## [Stored data entries]

######

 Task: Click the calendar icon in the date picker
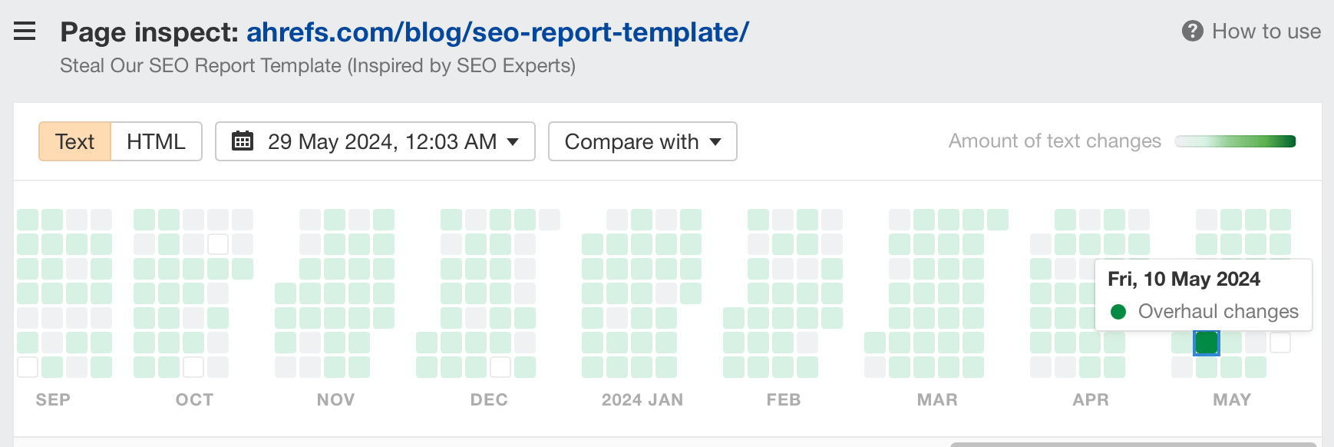tap(243, 141)
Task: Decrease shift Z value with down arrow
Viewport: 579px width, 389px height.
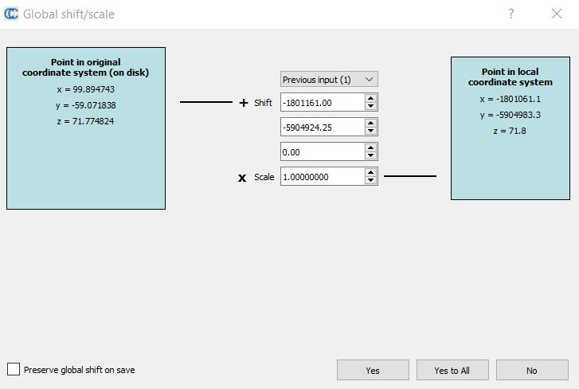Action: [370, 155]
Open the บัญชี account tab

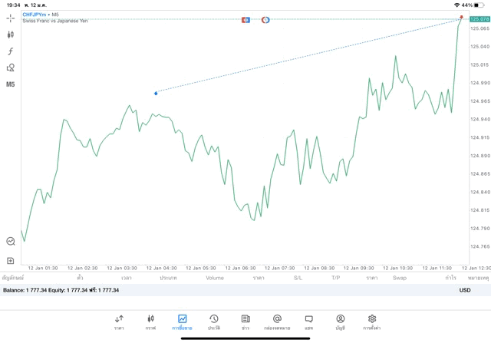pyautogui.click(x=340, y=322)
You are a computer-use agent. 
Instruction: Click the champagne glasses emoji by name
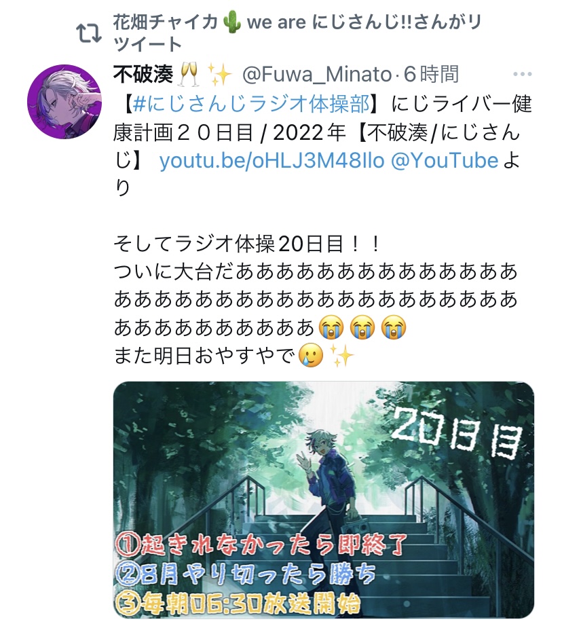coord(189,75)
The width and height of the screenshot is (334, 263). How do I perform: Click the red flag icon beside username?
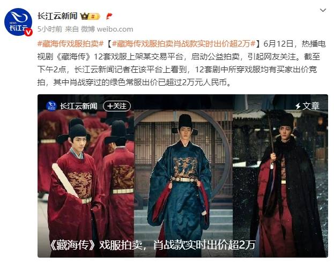tap(109, 16)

######

## [Assigned task]
Please give an exact printout of all the records, pictures aside.

## [Solution for this task]
 Task: Click the calendar icon in the date picker
tap(243, 141)
Task: Decrease shift Z value with down arrow
Viewport: 579px width, 389px height.
Action: [370, 155]
Open the บัญชี account tab

pyautogui.click(x=340, y=322)
You are a computer-use agent. 
Instruction: Click the champagne glasses emoji by name
coord(189,75)
The width and height of the screenshot is (334, 263). How do I perform: Click the red flag icon beside username?
tap(109, 16)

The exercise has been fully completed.